Schuldgefühle
Der Kamin
Die Dunkelheit
macht den Raum unheimlich und tief. Der so genannte „Rittersaal“ des alten
Schlosses ist bei Tage ungemütlich und strahlte immer eine gewisse Kälte aus.
Sind es die Steinmauern, die auch durch die alten Gobelins nicht heimeliger
werden, oder ist es der unheimliche Kamin, der schwarz und geheimnisvoll in der
Mitte der großen Wand in den Raum starrt. Er wirkt wie eine Höhle und erweckte
den Eindruck eines offenen Einganges in die Unterwelt.
Der alte Hausdiener geht langsam, den rechten Fuß hinter sich nachziehend, quer durch den Raum. Vor dem Kamin angekommen, stockt er einen Augenblick und machte dann einen kleinen Bogen, um eben diesem Eingang auszuweichen.
Der alte Hausdiener geht langsam, den rechten Fuß hinter sich nachziehend, quer durch den Raum. Vor dem Kamin angekommen, stockt er einen Augenblick und machte dann einen kleinen Bogen, um eben diesem Eingang auszuweichen.
Wenn er in dunklen
Nächten schlaflos und einsam diesen Raum betritt, glaubt er manchmal schon
gesehen zu haben, wie hohe schlanke Gestalten plötzlich darin verschwinden.
In Gedanken daran
zuckt er mit der Schulter und seine beiden Mundwinkel ziehen sich nach unten.
Er erzählt manchmal davon, man glaubt ihm jedoch nicht.
„Gnädiger Herr, ich
habe wieder die Frauengestalten gesehen!“, berichtet er dem Baron, der eben den
Raum betritt.
„Hirngespinste“, sagt der alte Baron, wie schon so oft und versinkt in einem der tiefen Lehnsessel.

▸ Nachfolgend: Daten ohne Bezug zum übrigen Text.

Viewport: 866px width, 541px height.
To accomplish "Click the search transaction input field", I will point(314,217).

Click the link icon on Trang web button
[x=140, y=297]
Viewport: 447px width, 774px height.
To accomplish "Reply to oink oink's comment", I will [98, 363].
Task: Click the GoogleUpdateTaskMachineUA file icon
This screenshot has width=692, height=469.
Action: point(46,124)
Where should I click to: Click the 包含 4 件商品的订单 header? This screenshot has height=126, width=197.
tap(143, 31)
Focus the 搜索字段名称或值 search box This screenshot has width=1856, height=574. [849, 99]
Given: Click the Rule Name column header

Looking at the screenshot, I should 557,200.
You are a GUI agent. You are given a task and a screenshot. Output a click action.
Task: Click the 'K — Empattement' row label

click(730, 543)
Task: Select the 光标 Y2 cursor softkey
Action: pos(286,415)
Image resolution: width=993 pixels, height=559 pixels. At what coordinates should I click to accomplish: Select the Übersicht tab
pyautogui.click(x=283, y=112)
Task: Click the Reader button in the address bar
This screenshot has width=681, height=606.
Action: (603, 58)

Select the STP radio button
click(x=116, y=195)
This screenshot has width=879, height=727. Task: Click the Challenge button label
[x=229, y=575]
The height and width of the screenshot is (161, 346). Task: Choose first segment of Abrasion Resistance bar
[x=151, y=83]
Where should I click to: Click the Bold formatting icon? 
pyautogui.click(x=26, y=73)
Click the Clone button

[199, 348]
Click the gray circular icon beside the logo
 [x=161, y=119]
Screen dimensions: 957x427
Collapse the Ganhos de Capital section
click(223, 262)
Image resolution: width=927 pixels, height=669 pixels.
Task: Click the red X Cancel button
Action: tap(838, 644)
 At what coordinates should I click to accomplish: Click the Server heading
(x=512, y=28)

Doch er weiß es besser, er kehrt ja an den betreffenden Morgen danach immer die Asche und den Ruß vor dem Kamin weg!
Auch heute wieder sieht er vor dem Kamin Reste von Ruß und da liegt auch, gleich neben dem Kamin, ein kleines weißes Spitzentuch, halb verdeckt durch eines der Holzscheite.
„Warst du wieder
da?“
Er sagt es laut in
den Raum hinein, bekommt jedoch keine Antwort.
Der Baron schreckt
aus seiner Lethargie einen Moment auf und blickt ihn mißbilligend an.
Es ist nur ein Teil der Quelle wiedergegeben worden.